While able to see from his right eye, his damaged left eye sees only blurred shapes of light and dark.
Worldwide, 55 people have received the new artificial cornea. Those numbers are likely to grow.
Holland predicts he will perform about 10 to 20 artificial cornea transplants a year. Next week, two cases are scheduled to be performed in Louisville. And more are planned at several other medical centers in coming weeks.
The AlphaCor device stands out, Holland said, because it is smaller and more flexible than previous replacement corneas.
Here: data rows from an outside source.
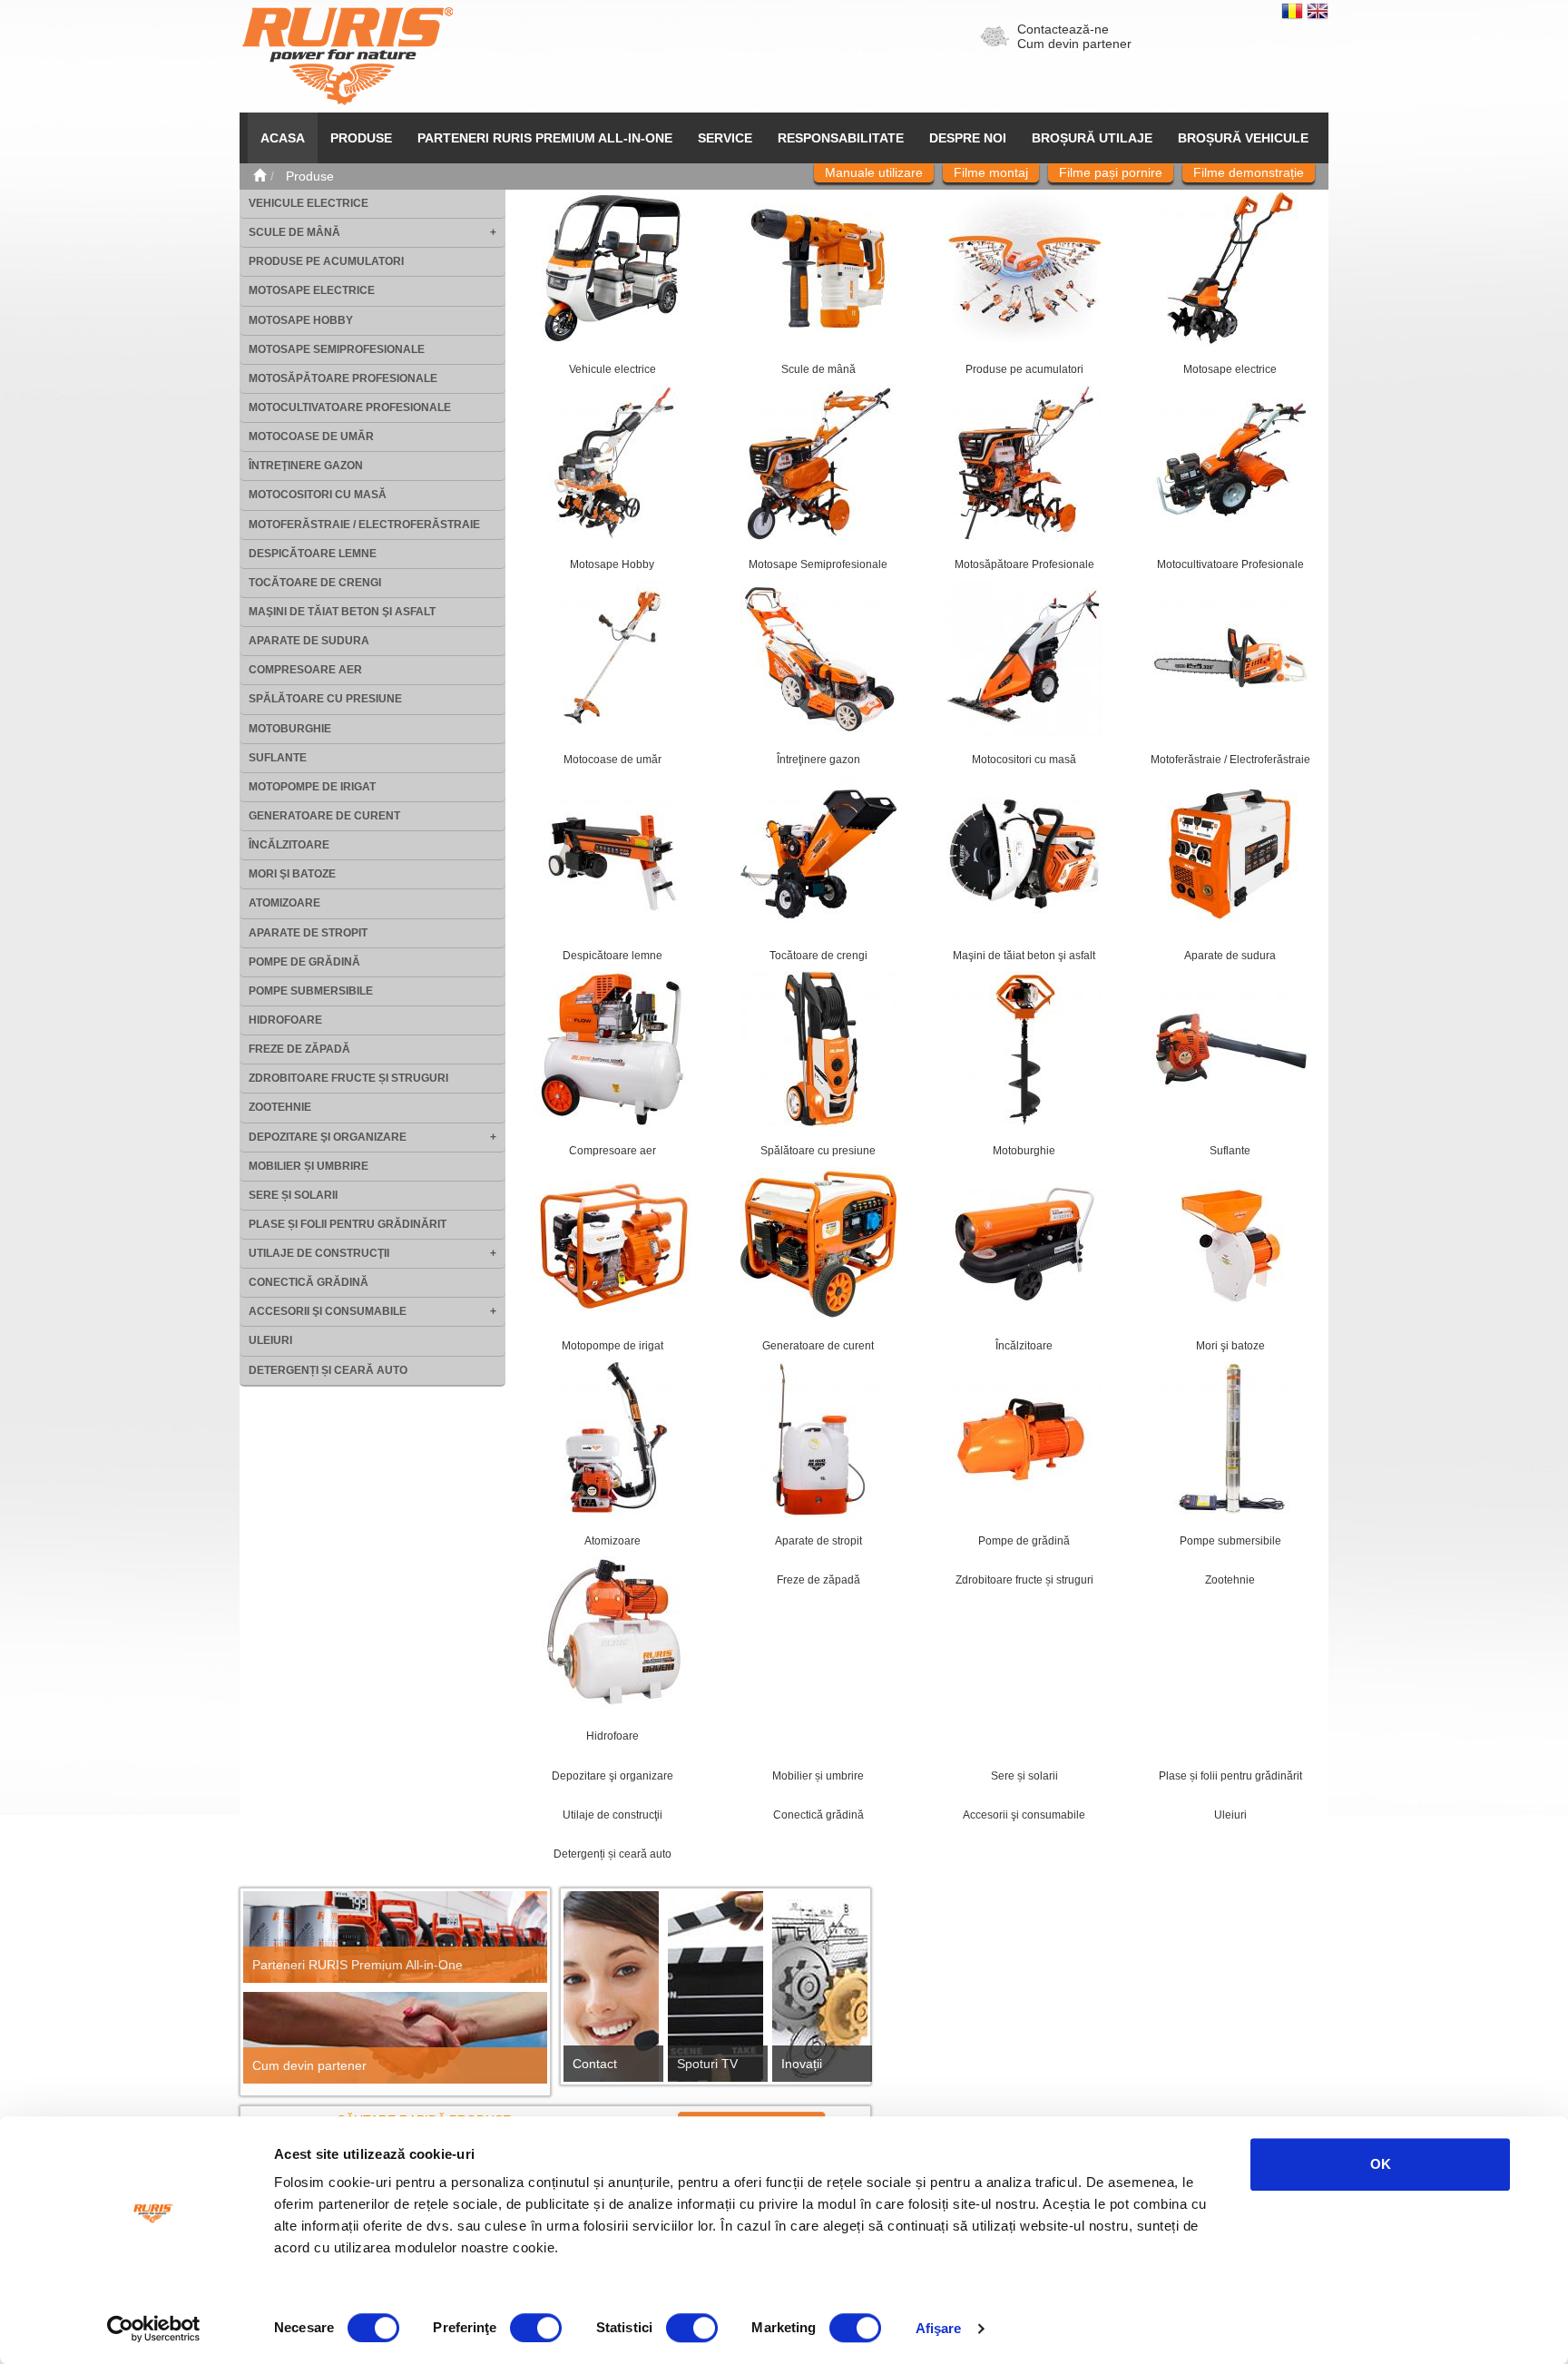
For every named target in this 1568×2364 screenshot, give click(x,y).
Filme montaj (991, 172)
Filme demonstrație (1248, 172)
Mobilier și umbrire (308, 1166)
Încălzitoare (289, 845)
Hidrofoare (285, 1020)
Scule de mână (294, 232)
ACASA (282, 138)
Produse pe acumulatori (326, 261)
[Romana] (1294, 10)
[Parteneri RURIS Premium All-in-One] (395, 1937)
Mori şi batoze (292, 874)
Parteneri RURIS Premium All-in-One (357, 1964)
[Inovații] (819, 1992)
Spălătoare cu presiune (325, 698)
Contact (595, 2063)
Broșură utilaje (1092, 138)
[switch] (536, 2327)
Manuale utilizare (874, 172)
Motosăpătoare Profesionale (343, 378)
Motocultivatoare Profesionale (350, 407)
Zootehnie (280, 1107)
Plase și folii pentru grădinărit (347, 1224)
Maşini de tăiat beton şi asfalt (342, 611)
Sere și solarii (293, 1195)
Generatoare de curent (324, 815)
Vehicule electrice (308, 203)
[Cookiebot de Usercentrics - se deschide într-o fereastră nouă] (153, 2328)
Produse (361, 138)
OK (1380, 2164)
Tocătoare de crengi (315, 582)
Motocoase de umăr (311, 436)
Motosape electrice (312, 290)
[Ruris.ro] (259, 176)
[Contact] (611, 1991)
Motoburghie (290, 728)
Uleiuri (270, 1340)
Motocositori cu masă (318, 494)
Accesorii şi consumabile (328, 1311)
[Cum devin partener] (395, 2038)
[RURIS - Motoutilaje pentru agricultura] (348, 55)
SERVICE (725, 138)
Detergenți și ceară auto (328, 1370)
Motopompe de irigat (312, 786)
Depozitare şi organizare (328, 1137)
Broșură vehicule (1243, 138)
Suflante (278, 757)
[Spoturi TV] (715, 1991)
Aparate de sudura (309, 640)
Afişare (939, 2328)
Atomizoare (284, 903)
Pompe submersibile (311, 991)
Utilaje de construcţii (319, 1253)
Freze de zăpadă (299, 1049)
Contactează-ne (1063, 29)
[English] (1317, 10)
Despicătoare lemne (313, 553)
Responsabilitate (841, 138)
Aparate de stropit (308, 933)
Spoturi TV (707, 2063)
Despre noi (967, 138)
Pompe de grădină (304, 962)
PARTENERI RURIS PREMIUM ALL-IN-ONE (544, 138)
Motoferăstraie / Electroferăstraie (364, 524)
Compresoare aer (305, 669)
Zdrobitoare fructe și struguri (348, 1078)
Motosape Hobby (301, 320)
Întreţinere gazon (306, 465)
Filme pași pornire (1110, 172)
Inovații (801, 2063)
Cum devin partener (1074, 43)
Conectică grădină (308, 1282)
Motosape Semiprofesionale (337, 349)
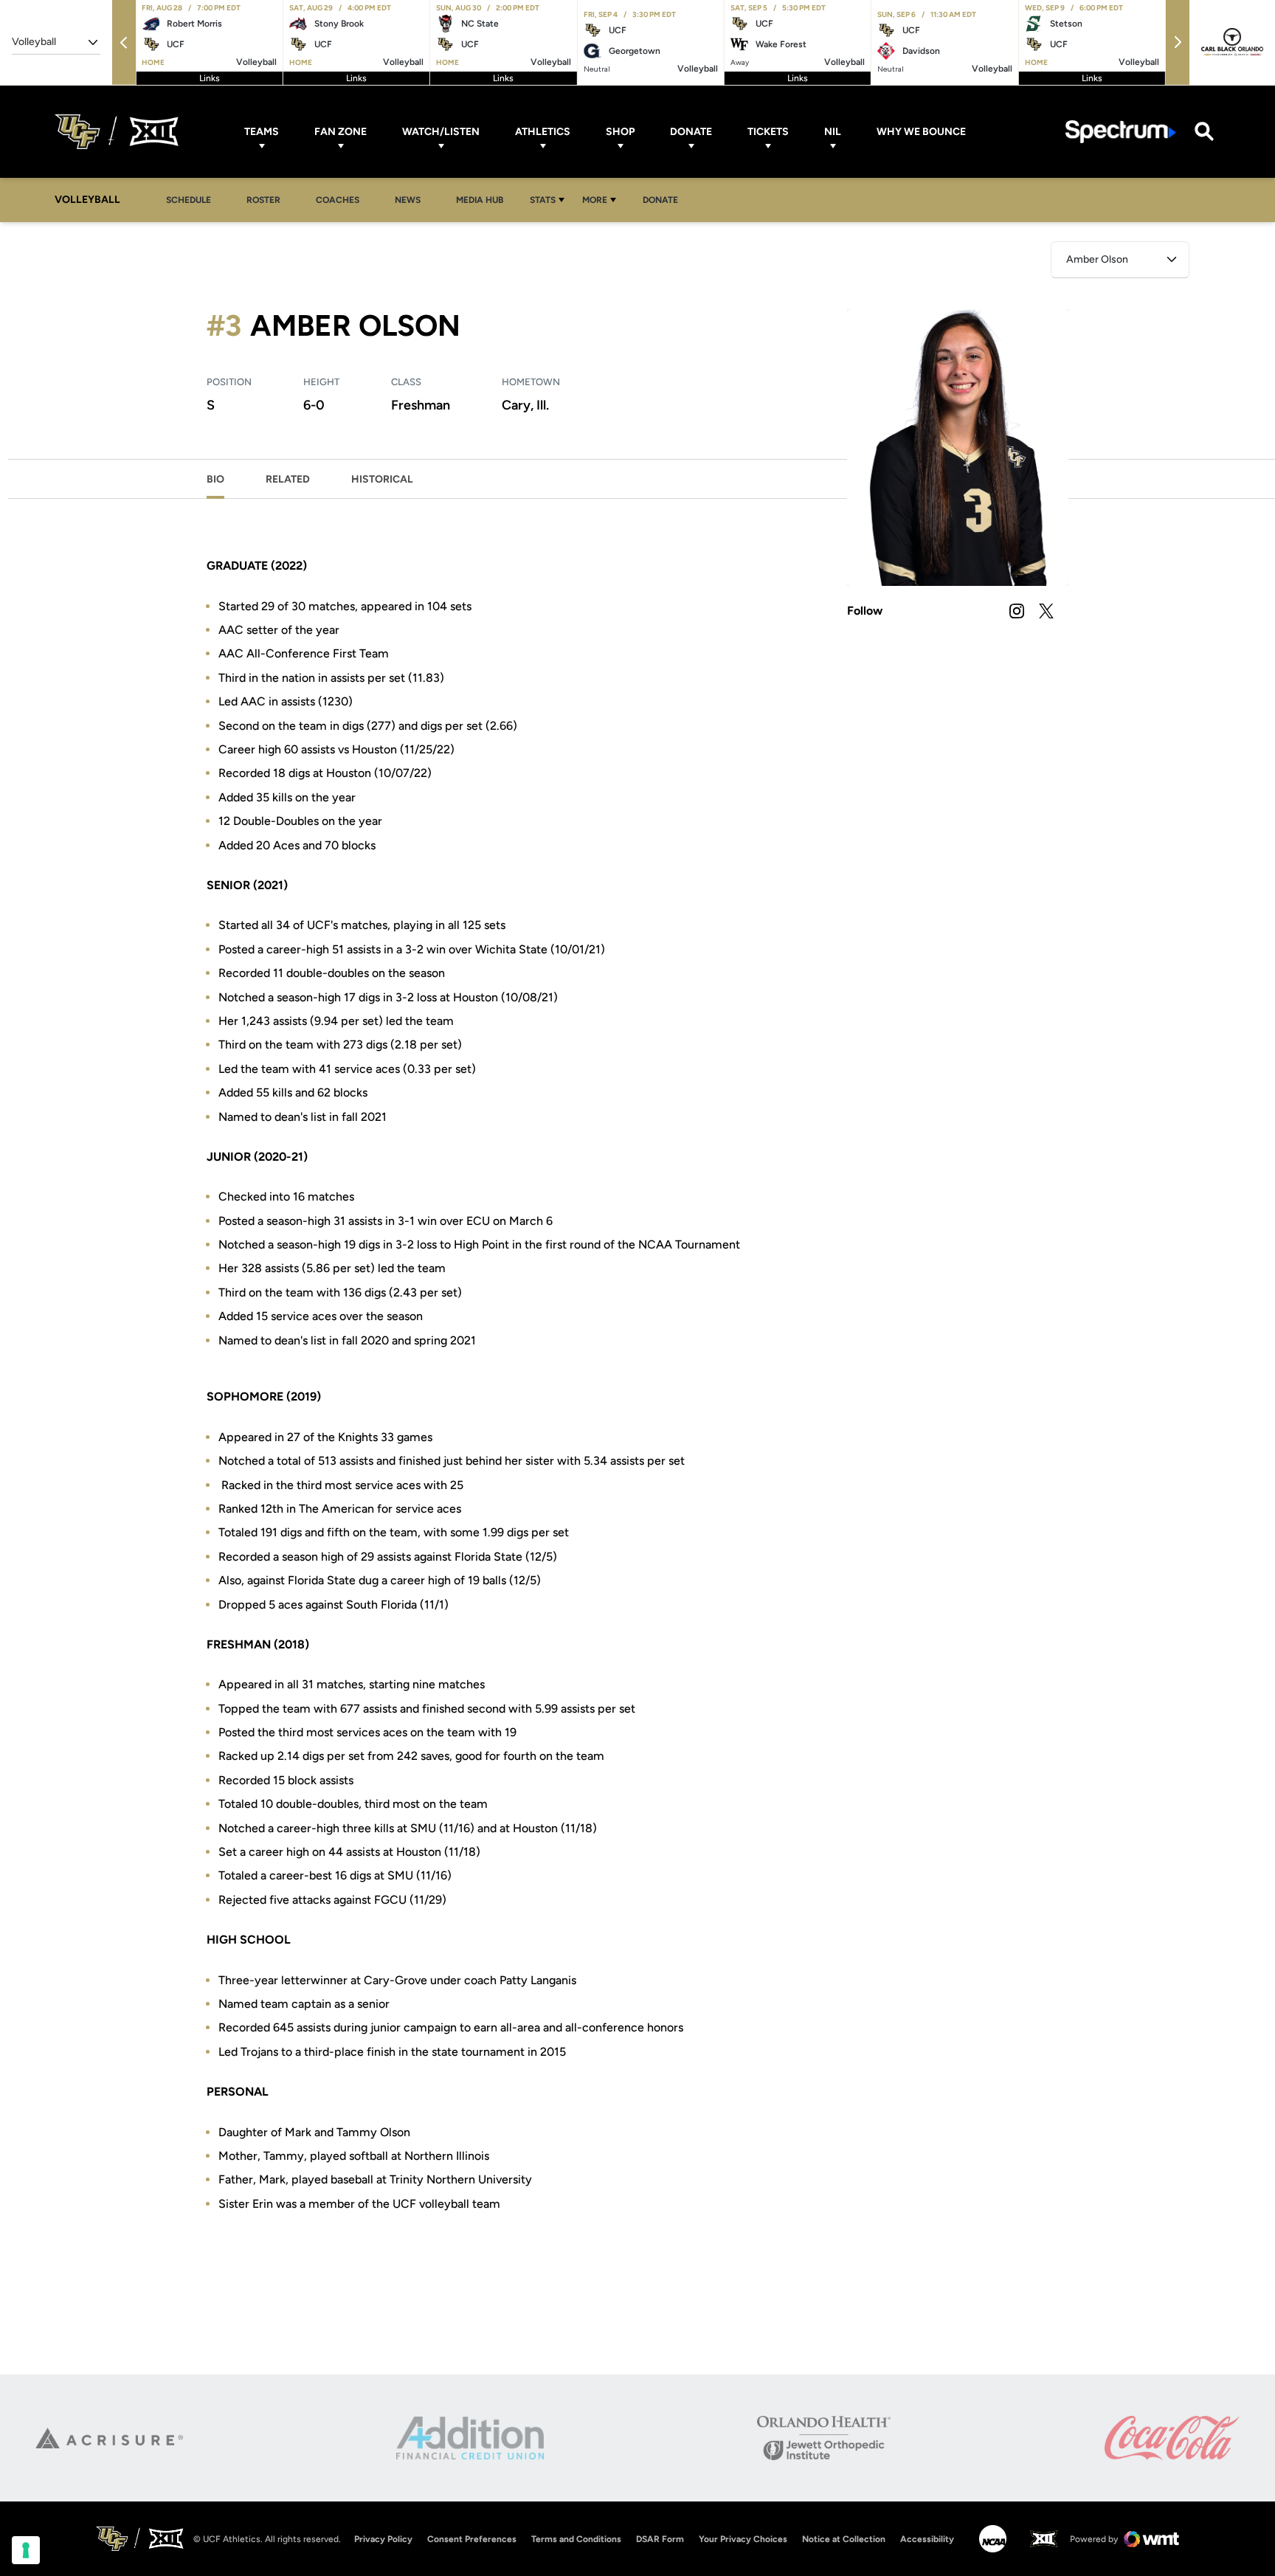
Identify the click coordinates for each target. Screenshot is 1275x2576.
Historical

But most important, its outer ring is made of a spongy polymer that appears to be the first method to successfully bond with the eye by allowing corneal cells to grow into the edge of the device.
"The problem in the past has been that the area where the plastic meets the tissue can break down, which can lead to infection and loss of the eye," Holland said.
Jim McCollum, president of the U.S. office of Argus Biomedical, said less than 10 percent of people who need cornea transplants will be candidates for the artificial device. "This is designed for high-risk patients that, right now, have no other real alternatives," he said.
No one is exactly sure how long the artificial corneas can last. Early studies show that more than 80 percent are functioning a year after implantation.
At $7,000 each, the AlphaCor cornea is not likely to replace corneas from human cadavers, which cost about $1,800 to collect, test and process, Holland said.
For Canelli, his biggest problem with the artificial cornea is remaining patient. It takes about three months for the cells to grow into the device. During that time the device is covered by the previously damaged cornea, which means patients have to wait to see again.